Buscamos argumentos sólidos y los ponemos a disposición del diálogo constructivo. En el consenso está la solución inteligente, es subir la escalera de la vida por los peldaños adecuados, sin tropiezos, sin fracasos, sin exclusiones arbitrarias.

          Los Gobernadores Regionales señalan en su declaración que también “hay violencia en los colegios, en los consultorios, en las comisarías, en zonas de protección ambiental, en los espacios de decisión política, en los medios de comunicación”.  Y entendemos eso como un nuevo hábito que va apareciendo en nuestra convivencia social, como si fuera una costumbre que surge  imparable. Ante esto, buscamos explicaciones. Muchos psicólogos y expertos en estos temas afirman que la pandemia que nos está afectando desde hace dos años, es la responsable del cambio de nuestra cultura ciudadana. Y eso tiene lógica, porque estamos alterados ya nos vemos obligados a convivir con un virus que es peligroso, que ha sido letal masivamente y que ahora logramos controlar a medias con una vacuna.

          Días de encierro obligatorio, de adaptación a nuevas normas de conducta social para evitar los contagios, restricciones diversas, nuevos hábitos de aseo y de convivencia social, nos llevan a un estado de crisis psicológica. Pero debemos tener la certeza de que podemos enfrentarla, que podemos superarla, porque somos seres inteligentes. Debemos darnos cuenta de que asumimos nuevas responsabilidades, mucho más allá de la individualidad. Debemos ser responsables sociales y ampliar nuestros horizontes de solidaridad.

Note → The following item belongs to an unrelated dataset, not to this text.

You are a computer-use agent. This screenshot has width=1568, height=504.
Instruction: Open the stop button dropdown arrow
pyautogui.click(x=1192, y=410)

          Cada cual debe asumir su propia obligación de cuidarse, establecer nuevas normas personales de conducta y transformar su acción individual en colectiva.  Lo que nosotros practicamos en nuestra convivencia familiar, debemos aplicarlo también en la acción común de cada día. Sí, debemos cuidarnos nosotros, hacer lo mismo con nuestro entorno personal, pero también es necesario hacer lo mismo con nuestros vecinos, con el conjunto de la sociedad. Esa es la responsabilidad que nos asiste y esa es la actitud que debemos aprender a practicarla.

          Recordar, en consecuencia, que si nuestras autoridades regionales están preocupadas, nosotros debemos asumir también la misma preocupación. Porque entre todos debemos buscar las soluciones ya que los problemas de la violencia nos afectan a todos por igual.